In January 2019, eight months after his arrest and while he was free on bond, Biyikoglu removed his location-monitoring ankle bracelet and attempted to flee to Mexico. He was arrested at the U.S.-Mexico border, carrying $1,300 in cash, 8,700 pesos and a significant amount of luggage, according to the U.S. Attorney’s Office.
Two co-conspirators pleaded guilty and are serving prison sentences imposed last year by then-U.S. District Judge Andrew J. Guilford in Santa Ana. Anna Marie Holt, 60, of Fountain Valley, Five Star’s former president and chief operating officer, is serving a three-year prison sentence for conspiracy to commit wire fraud and subscribing to a false tax return.

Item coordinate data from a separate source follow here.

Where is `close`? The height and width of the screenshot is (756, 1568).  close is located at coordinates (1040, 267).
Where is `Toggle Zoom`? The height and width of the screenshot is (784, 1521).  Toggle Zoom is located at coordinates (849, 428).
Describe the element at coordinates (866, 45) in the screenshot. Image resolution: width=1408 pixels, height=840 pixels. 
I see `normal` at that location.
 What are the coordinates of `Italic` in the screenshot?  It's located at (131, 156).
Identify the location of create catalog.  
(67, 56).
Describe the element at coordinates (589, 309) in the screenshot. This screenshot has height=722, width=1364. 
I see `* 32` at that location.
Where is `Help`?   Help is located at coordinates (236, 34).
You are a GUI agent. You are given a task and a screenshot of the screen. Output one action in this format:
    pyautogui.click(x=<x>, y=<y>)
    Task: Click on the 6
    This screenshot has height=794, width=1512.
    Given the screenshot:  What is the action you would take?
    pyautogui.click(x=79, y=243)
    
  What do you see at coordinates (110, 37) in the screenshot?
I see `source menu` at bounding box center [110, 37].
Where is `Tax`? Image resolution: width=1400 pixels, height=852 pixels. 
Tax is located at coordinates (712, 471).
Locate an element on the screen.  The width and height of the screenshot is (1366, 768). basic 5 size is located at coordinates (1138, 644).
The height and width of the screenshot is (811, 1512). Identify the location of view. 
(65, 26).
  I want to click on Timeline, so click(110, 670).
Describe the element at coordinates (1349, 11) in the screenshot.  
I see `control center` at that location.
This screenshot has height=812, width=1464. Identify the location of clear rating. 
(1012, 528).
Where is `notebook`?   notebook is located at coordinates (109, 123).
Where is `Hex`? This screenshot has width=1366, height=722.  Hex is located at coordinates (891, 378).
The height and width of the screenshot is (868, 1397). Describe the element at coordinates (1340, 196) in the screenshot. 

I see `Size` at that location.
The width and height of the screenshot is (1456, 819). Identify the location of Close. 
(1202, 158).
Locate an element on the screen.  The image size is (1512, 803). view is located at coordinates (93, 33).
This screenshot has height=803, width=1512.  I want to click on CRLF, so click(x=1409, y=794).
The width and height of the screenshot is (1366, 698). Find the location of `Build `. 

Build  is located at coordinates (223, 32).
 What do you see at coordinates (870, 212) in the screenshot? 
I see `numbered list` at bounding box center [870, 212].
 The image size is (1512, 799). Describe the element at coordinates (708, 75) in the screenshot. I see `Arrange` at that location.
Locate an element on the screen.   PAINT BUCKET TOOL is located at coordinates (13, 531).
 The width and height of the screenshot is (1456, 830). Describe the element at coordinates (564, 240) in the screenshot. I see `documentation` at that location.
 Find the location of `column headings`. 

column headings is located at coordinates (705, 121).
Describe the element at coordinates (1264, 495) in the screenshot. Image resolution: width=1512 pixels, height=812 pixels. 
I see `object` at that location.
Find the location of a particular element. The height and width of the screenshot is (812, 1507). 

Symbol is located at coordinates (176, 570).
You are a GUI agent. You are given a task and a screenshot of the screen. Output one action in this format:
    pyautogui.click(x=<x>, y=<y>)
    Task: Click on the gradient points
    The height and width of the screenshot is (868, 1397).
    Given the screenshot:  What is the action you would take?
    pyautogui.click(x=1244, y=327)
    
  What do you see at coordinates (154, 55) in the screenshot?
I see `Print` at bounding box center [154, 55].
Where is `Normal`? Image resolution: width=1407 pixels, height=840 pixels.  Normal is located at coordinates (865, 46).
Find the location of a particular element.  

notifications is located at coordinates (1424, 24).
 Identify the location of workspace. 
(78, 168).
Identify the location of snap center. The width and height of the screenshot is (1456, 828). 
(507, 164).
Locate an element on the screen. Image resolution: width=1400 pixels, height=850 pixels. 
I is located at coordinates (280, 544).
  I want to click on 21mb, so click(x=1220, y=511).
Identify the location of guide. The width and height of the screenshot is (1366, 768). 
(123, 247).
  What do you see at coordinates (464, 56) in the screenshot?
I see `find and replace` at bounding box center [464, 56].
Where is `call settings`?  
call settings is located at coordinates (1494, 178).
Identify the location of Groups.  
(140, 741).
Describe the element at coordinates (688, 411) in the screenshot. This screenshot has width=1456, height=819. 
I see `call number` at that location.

Ida Shaghoian, 39, of Palm Desert, a sales agent with Five Star and Biyikoglu’s ex-wife, is serving a four-year term for wire fraud and subscribing to a false tax return. When she pleaded guilty, Shaghoian admitted participating in the Five Star scam, as well as running another fraud scheme that diverted investors’ retirement savings into a risky real estate venture called Island Sea LLC.
Shaghoian also admitted that she defrauded an 86-year-old man out of $100,000 after meeting him at a restaurant and later leading him to believe she had become his girlfriend.